- Data shown:
....................
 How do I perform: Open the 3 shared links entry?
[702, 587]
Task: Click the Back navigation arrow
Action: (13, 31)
....................
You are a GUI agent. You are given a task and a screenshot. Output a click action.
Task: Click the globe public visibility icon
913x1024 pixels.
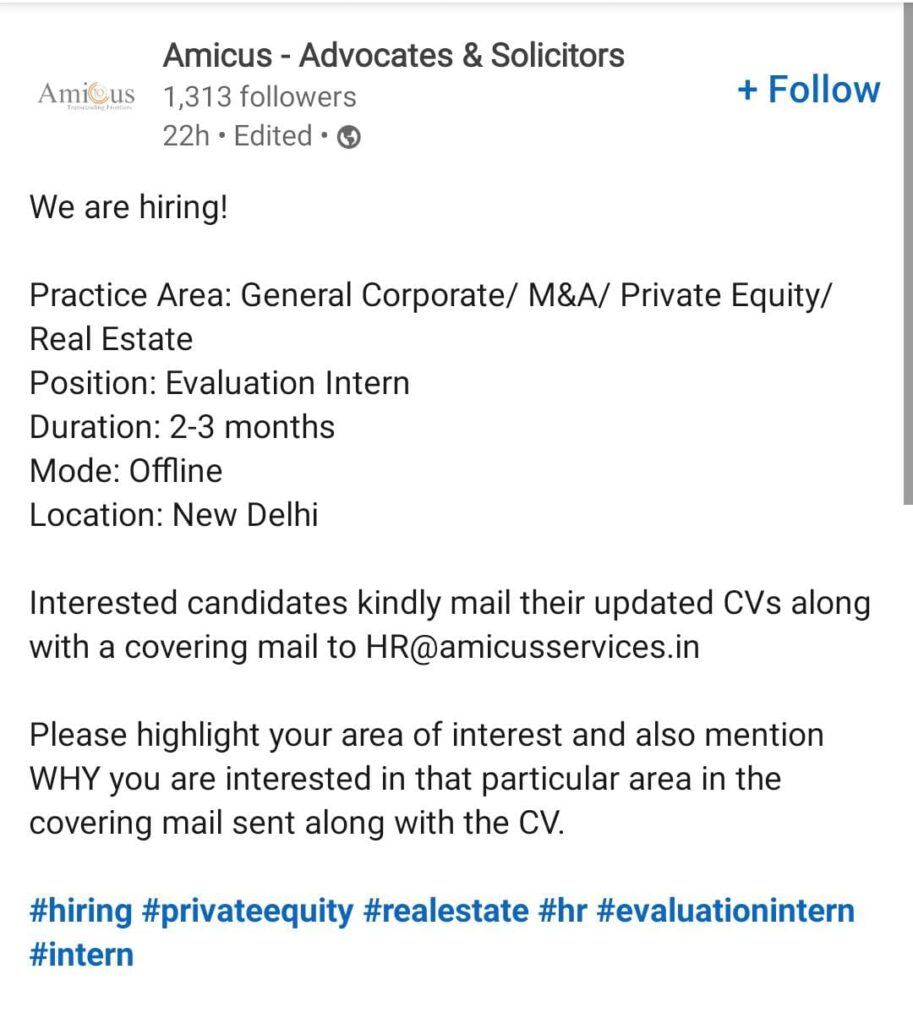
....................
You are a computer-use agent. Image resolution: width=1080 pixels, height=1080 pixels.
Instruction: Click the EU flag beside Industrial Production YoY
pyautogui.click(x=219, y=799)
....................
- Exercise goal: All lines of the data that hold "pixels" need to be copied.

- Response to this task:
913x1024 pixels.
You are a computer-use agent. Image resolution: width=1080 pixels, height=1080 pixels.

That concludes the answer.